What is needed: Beginning with the line that has "480x470 pixels. Task: Open the Αρχείο menu" in it, transcribe the listing exactly through its final line, and add nothing.
============
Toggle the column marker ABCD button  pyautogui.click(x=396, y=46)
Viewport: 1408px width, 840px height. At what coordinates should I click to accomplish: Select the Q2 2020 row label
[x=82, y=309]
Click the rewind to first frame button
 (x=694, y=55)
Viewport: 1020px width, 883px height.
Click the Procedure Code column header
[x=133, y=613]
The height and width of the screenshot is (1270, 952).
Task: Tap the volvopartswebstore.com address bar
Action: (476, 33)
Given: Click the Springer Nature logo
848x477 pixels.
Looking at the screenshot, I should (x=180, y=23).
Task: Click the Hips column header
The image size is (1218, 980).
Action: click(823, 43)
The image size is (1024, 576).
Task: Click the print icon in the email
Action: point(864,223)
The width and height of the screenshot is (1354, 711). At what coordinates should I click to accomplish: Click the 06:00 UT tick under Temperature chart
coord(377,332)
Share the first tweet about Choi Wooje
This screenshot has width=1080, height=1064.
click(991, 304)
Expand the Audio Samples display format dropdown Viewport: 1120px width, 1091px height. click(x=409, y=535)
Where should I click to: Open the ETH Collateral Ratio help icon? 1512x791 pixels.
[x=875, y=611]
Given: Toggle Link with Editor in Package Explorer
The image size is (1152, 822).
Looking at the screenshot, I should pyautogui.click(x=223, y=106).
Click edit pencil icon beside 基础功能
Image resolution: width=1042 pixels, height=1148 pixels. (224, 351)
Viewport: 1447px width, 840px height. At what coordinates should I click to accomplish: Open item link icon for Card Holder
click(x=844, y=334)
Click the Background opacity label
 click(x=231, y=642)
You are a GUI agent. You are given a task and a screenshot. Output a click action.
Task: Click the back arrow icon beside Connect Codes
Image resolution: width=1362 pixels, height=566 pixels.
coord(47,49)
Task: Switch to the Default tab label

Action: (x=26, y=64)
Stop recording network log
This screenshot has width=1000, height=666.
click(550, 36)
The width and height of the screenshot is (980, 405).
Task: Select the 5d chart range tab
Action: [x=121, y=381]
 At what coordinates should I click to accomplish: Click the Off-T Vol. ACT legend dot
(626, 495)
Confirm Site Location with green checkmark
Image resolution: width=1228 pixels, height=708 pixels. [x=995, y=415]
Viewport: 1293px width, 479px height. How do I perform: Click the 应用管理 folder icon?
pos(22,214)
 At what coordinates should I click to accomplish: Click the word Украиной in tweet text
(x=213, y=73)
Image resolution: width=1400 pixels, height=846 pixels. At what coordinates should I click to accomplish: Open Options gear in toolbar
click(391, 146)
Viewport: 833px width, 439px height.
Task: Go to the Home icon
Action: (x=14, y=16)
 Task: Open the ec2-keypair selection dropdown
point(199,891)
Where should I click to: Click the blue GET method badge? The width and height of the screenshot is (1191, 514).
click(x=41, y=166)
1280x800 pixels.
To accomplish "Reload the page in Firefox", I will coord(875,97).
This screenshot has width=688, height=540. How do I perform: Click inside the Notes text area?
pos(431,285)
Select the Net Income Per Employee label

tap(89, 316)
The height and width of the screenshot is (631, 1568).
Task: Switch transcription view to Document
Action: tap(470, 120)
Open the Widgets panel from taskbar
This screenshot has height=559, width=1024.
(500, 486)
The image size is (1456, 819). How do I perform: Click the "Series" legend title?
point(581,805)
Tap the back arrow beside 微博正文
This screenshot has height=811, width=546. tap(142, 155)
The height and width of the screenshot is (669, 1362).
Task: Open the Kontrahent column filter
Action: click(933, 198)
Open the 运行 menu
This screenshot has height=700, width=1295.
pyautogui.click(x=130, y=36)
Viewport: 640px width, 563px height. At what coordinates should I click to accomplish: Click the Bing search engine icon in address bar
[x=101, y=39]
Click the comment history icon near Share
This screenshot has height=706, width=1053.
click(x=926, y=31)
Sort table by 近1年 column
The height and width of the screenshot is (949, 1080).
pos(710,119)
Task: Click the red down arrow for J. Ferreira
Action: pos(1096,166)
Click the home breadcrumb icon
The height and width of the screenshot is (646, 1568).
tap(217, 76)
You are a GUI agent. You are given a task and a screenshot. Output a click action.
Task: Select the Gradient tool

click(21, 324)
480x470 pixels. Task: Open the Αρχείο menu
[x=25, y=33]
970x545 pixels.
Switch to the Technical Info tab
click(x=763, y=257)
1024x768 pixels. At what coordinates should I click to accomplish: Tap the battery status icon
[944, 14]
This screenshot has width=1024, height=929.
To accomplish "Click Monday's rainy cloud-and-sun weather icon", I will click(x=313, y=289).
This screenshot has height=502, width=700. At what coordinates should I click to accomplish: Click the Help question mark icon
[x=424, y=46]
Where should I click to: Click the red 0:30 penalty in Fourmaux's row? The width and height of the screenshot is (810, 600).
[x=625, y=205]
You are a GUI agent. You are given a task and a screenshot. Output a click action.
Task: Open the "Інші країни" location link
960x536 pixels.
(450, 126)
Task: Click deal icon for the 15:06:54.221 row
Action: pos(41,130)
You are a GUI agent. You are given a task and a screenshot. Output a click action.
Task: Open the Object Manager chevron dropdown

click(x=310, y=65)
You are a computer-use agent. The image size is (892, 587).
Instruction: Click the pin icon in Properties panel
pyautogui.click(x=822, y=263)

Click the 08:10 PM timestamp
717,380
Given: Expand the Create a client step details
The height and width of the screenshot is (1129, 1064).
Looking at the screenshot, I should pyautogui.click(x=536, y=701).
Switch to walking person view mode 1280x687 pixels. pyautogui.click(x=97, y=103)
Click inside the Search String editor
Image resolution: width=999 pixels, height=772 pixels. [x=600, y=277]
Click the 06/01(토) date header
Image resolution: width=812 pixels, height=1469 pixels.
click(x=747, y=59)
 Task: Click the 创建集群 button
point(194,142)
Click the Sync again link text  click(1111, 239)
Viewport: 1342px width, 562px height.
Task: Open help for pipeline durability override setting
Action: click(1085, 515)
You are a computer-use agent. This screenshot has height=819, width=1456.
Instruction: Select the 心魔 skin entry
============
Exercise response:
480x470 pixels. Task: Open the Αρχείο menu
[x=25, y=33]
970x545 pixels.
Switch to the Technical Info tab
click(x=763, y=257)
1024x768 pixels. At what coordinates should I click to accomplish: Tap the battery status icon
[944, 14]
This screenshot has width=1024, height=929.
To accomplish "Click Monday's rainy cloud-and-sun weather icon", I will click(x=313, y=289).
This screenshot has height=502, width=700. At what coordinates should I click to accomplish: Click the Help question mark icon
[x=424, y=46]
Where should I click to: Click the red 0:30 penalty in Fourmaux's row? The width and height of the screenshot is (810, 600).
[x=625, y=205]
You are a GUI agent. You are given a task and a screenshot. Output a click action.
Task: Open the "Інші країни" location link
960x536 pixels.
(450, 126)
Task: Click deal icon for the 15:06:54.221 row
Action: pos(41,130)
You are a GUI agent. You are given a task and a screenshot. Output a click action.
Task: Open the Object Manager chevron dropdown

click(x=310, y=65)
You are a computer-use agent. The image size is (892, 587).
Instruction: Click the pin icon in Properties panel
pyautogui.click(x=822, y=263)

Click the 08:10 PM timestamp
717,380
Given: Expand the Create a client step details
The height and width of the screenshot is (1129, 1064).
Looking at the screenshot, I should pyautogui.click(x=536, y=701).
Switch to walking person view mode 1280x687 pixels. pyautogui.click(x=97, y=103)
Click inside the Search String editor
Image resolution: width=999 pixels, height=772 pixels. [x=600, y=277]
Click the 06/01(토) date header
Image resolution: width=812 pixels, height=1469 pixels.
click(x=747, y=59)
 Task: Click the 创建集群 button
point(194,142)
Click the Sync again link text  click(1111, 239)
Viewport: 1342px width, 562px height.
Task: Open help for pipeline durability override setting
Action: click(1085, 515)
You are a computer-use agent. This screenshot has height=819, width=1456.
Instruction: Select the 心魔 skin entry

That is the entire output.